Thats interesting considering I've been beating the bushes around this part of the county trying to find any at all to bale . Or at least any one that would contract with me to bale straw . Just not many guys put out any last fall in this area.


----------



## NDVA HAYMAN

I think it is a regional thing. Lots of areas are strictly wheat. A lot of the spring wheat will depend on having enough moisture or having too much moisture. Here in the mid-atlantic and further south, we double crop beans behind wheat. That also depends on moisture. If we can get a good crop of beans, then the price doesn't bother me that much. Just wish that I had a big square to get the straw off quicker.
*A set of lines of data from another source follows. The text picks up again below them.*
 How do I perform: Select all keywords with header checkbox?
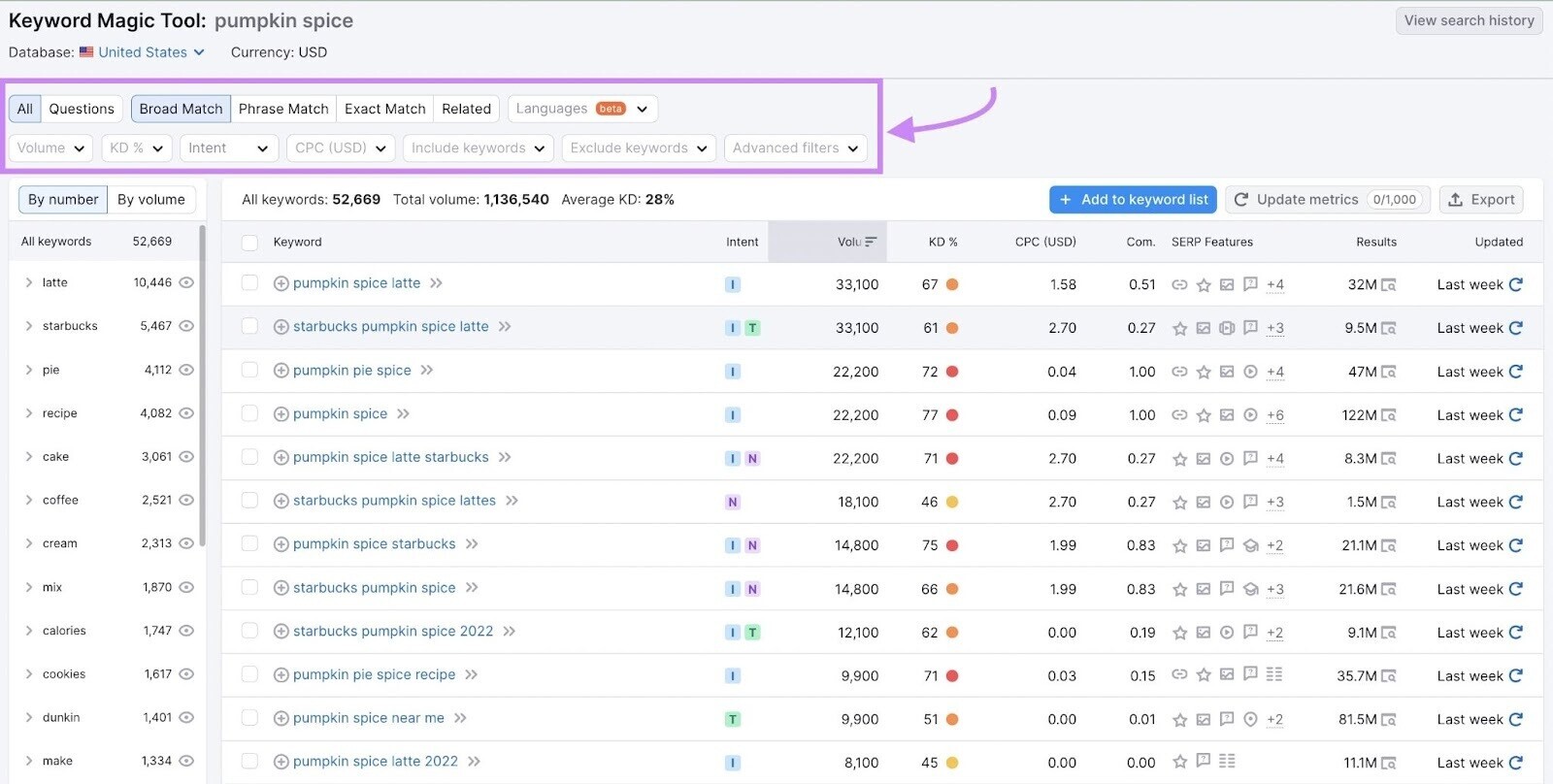point(249,243)
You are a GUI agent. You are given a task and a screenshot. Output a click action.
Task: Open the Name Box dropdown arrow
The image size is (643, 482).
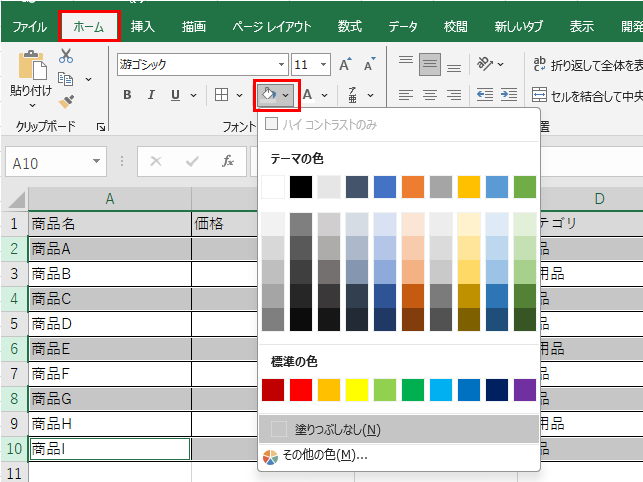point(96,162)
I will try to bale 140 acres of wheat straw this summer.


----------



## panhandle9400

I dont always believe in what I read at times ! There is a big area that grows wheat that is leaning on a drought crop again and a early freeze in some areas of the wheat belt could make supplies lower and bet the prices would go up.Just yesterday the kc board was up .13 a bushel for july. It is a long ways from being in the bin. I hope supplies are tight and prices go thru the roof again .


----------



## Vol

NDVA HAYMAN said:


> I think it is a regional thing.


You know I think thats the way it is (regional) in many instances....like Marty and others talking about how cheap alfalfa was up in their area and it brings over $300/ton here. Location....

Regards, Mike


----------



## FieldRat

Many farmers around north Texas are plowing their wheat fields under instead of fertilizing for harvest, they obviously know something that I don't.


----------



## CockrellHillFarms

All the old guys around here used to tell me that you make more money on the straw than you do on the wheat. So they never worried much about the price as long as they could at least cover their cost on the grain and make their money on the straw. If they made money on both ends it was positive. I think just like anything, as more land is going to crops, the prices will drop. Simple supply and demand. However, the biggest factor is how the world population factors into the equation. I'm not sure I know the answer to that. Land prices are like roller coasters and if the forecasters are correct about grain prices dropping in the next two yrs or so. Then land and equipment are going to take loses. As people are prob spending too much money on those things at this time with high prices. It will come crashing down very soon. And I believe that's the time to capitalize on land/equipment. Guys wont be able to afford land at the current price they paid and current equipment prices. People are way over extended. Its all a roller coaster.


----------



## Nitram

Sounds familiar...kinda reminds me of a certain bubble not long ago.


----------



## NDVA HAYMAN

The problem that I see with straw is that it is used around HERE in the construction business and the horse business. As we all know, they are both in the tank. I will bale all the straw that I have close to my barns and the rest will go back on the ground for organic matter. It will do the soil and my dc beans a lot more good then it will me. Feeding straw to cattle around here has not caught on like in other parts of the country. Of course, we still are a long way off from making anything. Mike


----------



## CockrellHillFarms

Mike,

Around here if your not just baling straw to sell it. You can sow clover in with the wheat straw and bale that for cattle. It adds a lot more feed value to it.


----------